The real question from here is whether the Obama administration is going to move to bring the financial system back to a place where sanity is restored and the general public can have a say in things or whether the new financial bureaucracy will remain obscure, secretive and hopelessly complex. It might not bode well that Geithner, Obama's Treasury secretary, is one of the architects of the Paulson bailouts; as chief of the New York Fed, he helped orchestrate the Goldman-friendly AIG bailout and the secretive Maiden Lane facilities used to funnel funds to the dying company. Neither did it look good when Geithner — himself a protégé of notorious Goldman alum John Thain, the Merrill Lynch chief who paid out billions in bonuses after the state spent billions bailing out his firm — picked a former Goldman lobbyist named Mark Patterson to be his top aide.

*Listed entries*:
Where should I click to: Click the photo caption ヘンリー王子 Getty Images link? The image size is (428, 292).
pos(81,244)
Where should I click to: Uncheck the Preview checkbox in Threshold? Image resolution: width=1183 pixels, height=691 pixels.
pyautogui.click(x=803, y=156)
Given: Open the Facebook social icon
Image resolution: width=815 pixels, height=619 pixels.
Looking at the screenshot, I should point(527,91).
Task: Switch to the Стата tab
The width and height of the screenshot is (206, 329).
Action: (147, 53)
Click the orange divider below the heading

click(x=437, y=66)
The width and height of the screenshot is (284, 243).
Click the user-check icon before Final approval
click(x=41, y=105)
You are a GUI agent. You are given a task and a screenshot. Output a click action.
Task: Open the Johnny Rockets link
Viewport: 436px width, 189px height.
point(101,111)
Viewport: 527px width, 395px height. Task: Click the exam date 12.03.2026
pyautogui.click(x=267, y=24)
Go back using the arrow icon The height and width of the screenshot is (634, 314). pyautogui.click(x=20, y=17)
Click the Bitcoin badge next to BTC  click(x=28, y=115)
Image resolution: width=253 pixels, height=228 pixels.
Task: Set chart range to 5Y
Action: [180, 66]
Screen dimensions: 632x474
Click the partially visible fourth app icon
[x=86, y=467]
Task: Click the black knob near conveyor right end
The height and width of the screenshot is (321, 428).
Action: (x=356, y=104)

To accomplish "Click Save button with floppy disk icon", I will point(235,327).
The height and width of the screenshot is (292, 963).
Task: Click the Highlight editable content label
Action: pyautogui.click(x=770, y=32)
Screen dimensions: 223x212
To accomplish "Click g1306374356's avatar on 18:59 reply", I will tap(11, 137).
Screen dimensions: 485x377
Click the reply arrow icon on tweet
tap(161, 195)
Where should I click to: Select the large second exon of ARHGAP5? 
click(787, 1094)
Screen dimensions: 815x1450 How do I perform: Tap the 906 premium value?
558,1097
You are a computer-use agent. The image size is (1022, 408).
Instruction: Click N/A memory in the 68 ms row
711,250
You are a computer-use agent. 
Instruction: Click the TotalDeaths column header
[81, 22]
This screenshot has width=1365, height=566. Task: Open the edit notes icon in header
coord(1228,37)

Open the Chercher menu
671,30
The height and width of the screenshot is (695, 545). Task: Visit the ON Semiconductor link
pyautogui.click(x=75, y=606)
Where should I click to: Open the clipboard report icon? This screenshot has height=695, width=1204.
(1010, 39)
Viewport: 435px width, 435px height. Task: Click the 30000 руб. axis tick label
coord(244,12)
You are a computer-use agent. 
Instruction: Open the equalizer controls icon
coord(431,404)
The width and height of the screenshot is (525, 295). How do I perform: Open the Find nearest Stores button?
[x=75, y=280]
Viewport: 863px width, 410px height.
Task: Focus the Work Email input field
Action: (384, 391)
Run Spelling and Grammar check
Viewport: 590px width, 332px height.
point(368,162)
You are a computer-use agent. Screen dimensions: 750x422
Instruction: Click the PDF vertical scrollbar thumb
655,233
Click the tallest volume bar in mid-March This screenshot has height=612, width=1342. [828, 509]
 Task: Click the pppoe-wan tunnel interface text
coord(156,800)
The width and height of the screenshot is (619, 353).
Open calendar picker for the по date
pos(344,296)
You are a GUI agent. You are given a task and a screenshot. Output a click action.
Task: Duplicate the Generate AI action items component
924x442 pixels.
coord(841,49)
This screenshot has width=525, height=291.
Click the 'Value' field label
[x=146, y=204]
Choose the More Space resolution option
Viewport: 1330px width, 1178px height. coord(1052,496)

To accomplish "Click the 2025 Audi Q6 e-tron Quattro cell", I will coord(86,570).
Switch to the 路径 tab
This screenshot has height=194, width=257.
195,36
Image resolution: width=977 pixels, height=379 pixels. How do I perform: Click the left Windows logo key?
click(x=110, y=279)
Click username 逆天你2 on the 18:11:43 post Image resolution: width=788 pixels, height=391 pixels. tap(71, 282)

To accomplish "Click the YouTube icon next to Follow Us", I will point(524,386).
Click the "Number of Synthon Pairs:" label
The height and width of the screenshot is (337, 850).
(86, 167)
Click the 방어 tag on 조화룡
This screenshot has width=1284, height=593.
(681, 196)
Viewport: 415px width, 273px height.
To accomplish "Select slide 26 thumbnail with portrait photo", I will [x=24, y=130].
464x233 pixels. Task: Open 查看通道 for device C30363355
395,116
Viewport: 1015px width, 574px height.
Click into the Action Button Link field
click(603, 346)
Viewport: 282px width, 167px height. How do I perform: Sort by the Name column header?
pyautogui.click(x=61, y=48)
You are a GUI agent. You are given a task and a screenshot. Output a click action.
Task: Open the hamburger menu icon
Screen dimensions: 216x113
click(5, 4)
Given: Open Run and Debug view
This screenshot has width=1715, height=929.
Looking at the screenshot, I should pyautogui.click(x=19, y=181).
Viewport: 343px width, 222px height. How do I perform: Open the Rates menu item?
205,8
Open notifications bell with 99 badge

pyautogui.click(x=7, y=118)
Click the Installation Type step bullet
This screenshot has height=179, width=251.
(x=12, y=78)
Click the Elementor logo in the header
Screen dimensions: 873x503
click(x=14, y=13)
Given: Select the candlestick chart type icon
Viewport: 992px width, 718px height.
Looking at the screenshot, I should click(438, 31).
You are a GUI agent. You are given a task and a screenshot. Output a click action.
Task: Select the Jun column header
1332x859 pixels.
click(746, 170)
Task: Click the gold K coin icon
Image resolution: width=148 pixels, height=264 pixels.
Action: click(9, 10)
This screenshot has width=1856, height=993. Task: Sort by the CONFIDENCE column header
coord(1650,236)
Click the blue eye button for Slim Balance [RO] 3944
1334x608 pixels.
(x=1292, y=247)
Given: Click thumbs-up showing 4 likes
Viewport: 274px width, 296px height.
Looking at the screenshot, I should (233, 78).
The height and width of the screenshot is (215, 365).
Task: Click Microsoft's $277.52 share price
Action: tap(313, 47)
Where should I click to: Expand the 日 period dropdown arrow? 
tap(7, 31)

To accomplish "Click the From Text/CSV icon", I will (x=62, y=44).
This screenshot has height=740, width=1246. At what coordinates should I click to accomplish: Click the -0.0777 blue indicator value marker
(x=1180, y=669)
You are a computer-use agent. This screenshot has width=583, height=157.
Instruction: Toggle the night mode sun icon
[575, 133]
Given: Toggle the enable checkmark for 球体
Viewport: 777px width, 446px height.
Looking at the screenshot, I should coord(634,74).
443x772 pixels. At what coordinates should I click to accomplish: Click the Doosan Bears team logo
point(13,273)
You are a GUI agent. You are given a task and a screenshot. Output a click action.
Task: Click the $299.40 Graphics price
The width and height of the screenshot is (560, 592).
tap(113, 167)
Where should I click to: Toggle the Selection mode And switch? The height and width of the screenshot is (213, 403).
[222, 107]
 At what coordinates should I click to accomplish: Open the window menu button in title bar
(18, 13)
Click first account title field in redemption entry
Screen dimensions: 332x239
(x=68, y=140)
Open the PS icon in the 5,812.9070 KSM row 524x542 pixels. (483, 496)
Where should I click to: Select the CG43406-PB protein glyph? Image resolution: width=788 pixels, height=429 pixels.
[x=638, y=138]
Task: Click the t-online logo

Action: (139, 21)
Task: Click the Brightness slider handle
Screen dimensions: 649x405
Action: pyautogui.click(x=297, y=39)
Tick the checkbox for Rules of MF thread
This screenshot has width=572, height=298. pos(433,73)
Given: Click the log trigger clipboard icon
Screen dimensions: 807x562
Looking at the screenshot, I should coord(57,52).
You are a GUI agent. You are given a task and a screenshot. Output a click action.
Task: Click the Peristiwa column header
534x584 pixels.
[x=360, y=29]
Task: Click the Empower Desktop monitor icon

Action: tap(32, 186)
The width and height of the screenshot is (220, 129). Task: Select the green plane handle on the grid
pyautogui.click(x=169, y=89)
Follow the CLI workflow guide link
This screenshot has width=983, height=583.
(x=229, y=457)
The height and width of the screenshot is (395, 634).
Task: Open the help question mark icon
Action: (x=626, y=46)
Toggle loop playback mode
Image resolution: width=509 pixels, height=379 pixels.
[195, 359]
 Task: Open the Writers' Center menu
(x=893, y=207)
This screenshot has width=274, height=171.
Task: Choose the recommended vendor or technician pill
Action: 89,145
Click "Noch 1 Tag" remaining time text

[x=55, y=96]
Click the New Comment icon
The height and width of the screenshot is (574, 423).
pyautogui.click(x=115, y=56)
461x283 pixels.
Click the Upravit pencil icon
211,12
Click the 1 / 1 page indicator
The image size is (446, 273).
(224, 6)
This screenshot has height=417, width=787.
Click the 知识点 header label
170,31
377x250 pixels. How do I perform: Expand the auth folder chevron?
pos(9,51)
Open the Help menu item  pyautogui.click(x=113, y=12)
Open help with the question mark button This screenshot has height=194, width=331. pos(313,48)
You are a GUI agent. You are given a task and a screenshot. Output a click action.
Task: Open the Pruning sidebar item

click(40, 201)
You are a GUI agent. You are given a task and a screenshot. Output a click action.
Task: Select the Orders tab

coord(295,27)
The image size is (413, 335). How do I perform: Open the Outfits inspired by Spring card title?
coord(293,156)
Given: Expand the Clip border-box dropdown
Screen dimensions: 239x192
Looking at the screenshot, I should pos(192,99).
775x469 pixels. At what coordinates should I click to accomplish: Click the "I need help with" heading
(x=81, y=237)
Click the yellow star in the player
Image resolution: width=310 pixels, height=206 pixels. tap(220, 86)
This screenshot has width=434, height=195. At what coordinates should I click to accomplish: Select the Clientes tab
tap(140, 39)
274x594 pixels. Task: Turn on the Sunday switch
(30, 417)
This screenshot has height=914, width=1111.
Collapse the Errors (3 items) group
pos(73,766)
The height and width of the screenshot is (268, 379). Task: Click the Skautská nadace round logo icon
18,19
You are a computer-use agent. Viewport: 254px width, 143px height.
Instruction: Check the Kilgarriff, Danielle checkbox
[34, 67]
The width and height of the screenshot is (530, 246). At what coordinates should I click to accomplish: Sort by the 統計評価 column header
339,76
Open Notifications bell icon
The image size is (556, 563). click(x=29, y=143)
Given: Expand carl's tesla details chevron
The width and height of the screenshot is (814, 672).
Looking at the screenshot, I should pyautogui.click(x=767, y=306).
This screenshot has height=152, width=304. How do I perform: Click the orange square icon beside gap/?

*What you need to do*:
Repeat word for word the part of the passage about Geithner and the bailouts between "The real question" and "his top aide.", inclusive.

*Response area*:
The real question from here is whether the Obama administration is going to move to bring the financial system back to a place where sanity is restored and the general public can have a say in things or whether the new financial bureaucracy will remain obscure, secretive and hopelessly complex. It might not bode well that Geithner, Obama's Treasury secretary, is one of the architects of the Paulson bailouts; as chief of the New York Fed, he helped orchestrate the Goldman-friendly AIG bailout and the secretive Maiden Lane facilities used to funnel funds to the dying company. Neither did it look good when Geithner — himself a protégé of notorious Goldman alum John Thain, the Merrill Lynch chief who paid out billions in bonuses after the state spent billions bailing out his firm — picked a former Goldman lobbyist named Mark Patterson to be his top aide.